00:00 I am going to jump into a terminal session now, to show you how you can create and activate these virtual environments. Alright, I’m in my terminal here and now I am going to show you how to create your first Python virtual environment.

00:13 So, the first thing I want to demonstrate to you is when I use the which command to look up where the pip executable is right now. You can see here it’s inside /usr/local/bin/pip3, which is the global shared environment.

00:28 Now if I would go ahead and run pip install and install some library, it would end up, well, not exactly here in this folder, in the bin folder, but it would end up in the global environment.
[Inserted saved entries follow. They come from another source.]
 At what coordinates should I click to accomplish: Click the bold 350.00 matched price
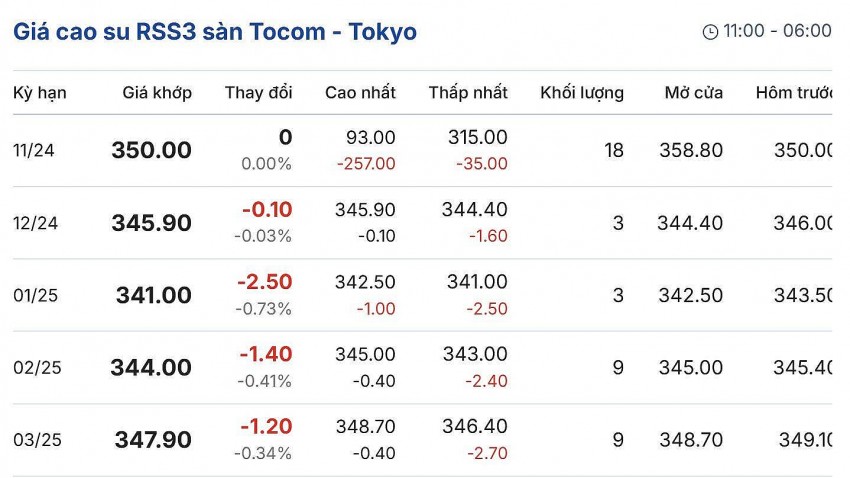pos(151,151)
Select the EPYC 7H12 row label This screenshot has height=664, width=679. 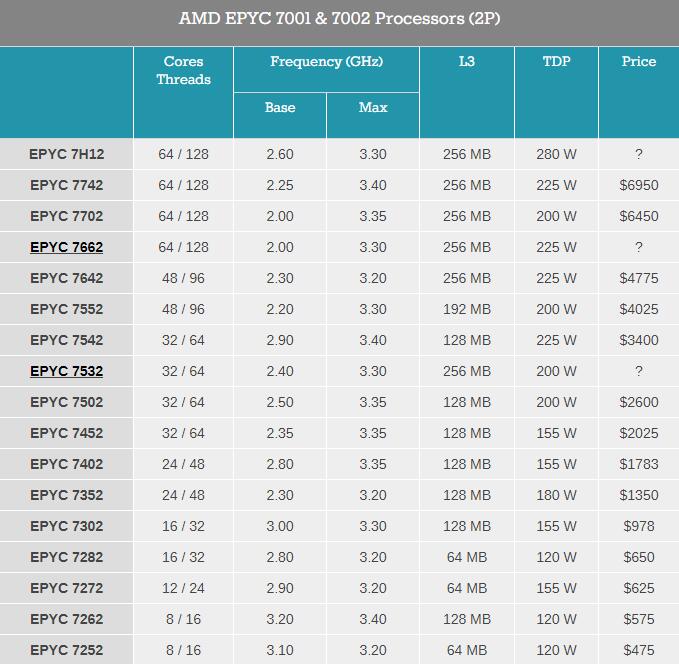point(66,154)
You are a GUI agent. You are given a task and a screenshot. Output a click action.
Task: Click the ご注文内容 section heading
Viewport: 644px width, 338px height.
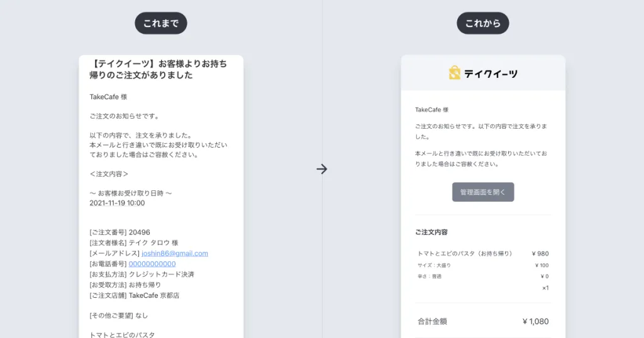click(431, 232)
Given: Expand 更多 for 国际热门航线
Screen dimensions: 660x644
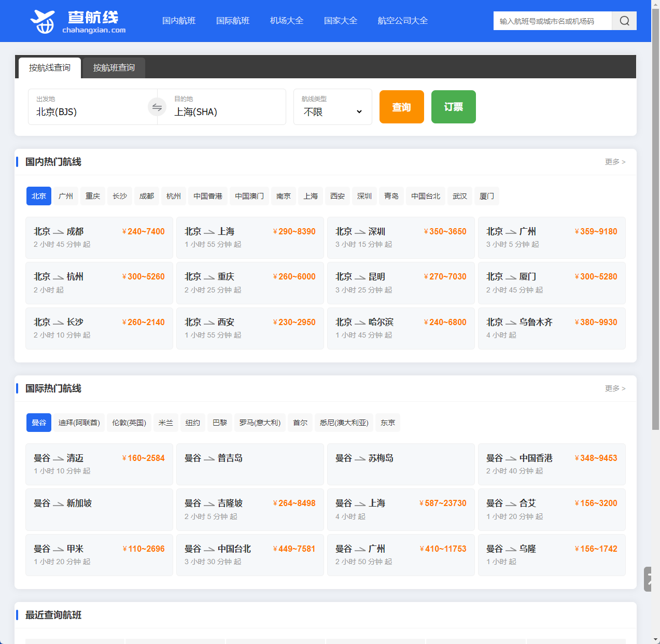Looking at the screenshot, I should [615, 388].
00:39 So, the way around that is by creating a virtual Python environment. Now let’s assume we wanted to start a new Python project, so probably create its own folder for that, so I would create a directory let’s call that test-project.

00:56 Switch into that test project, and you can see here that right now, this is completely empty. So what I am going to do now is I am going to create a virtual environment, with this command here, so you want to go python 3 -m venv if you are on Python 3, on Python 2 it’s a little bit different but I am going to walk you through that later.

01:19 And then as the last argument here, you can pass the name of the folder where you want to store that virtual environment, or where you want that virtual environment to be created.

01:34 Now, personally, I use a very simple naming scheme, I just create my virtual environments right inside the project folder, and I usually call them venv.

01:43 So, personally, I would do something like this, but of course, you could also have a shared folder, like a Python environments folder, where all of your Python environments live and then you are going to be able to reuse them across different projects.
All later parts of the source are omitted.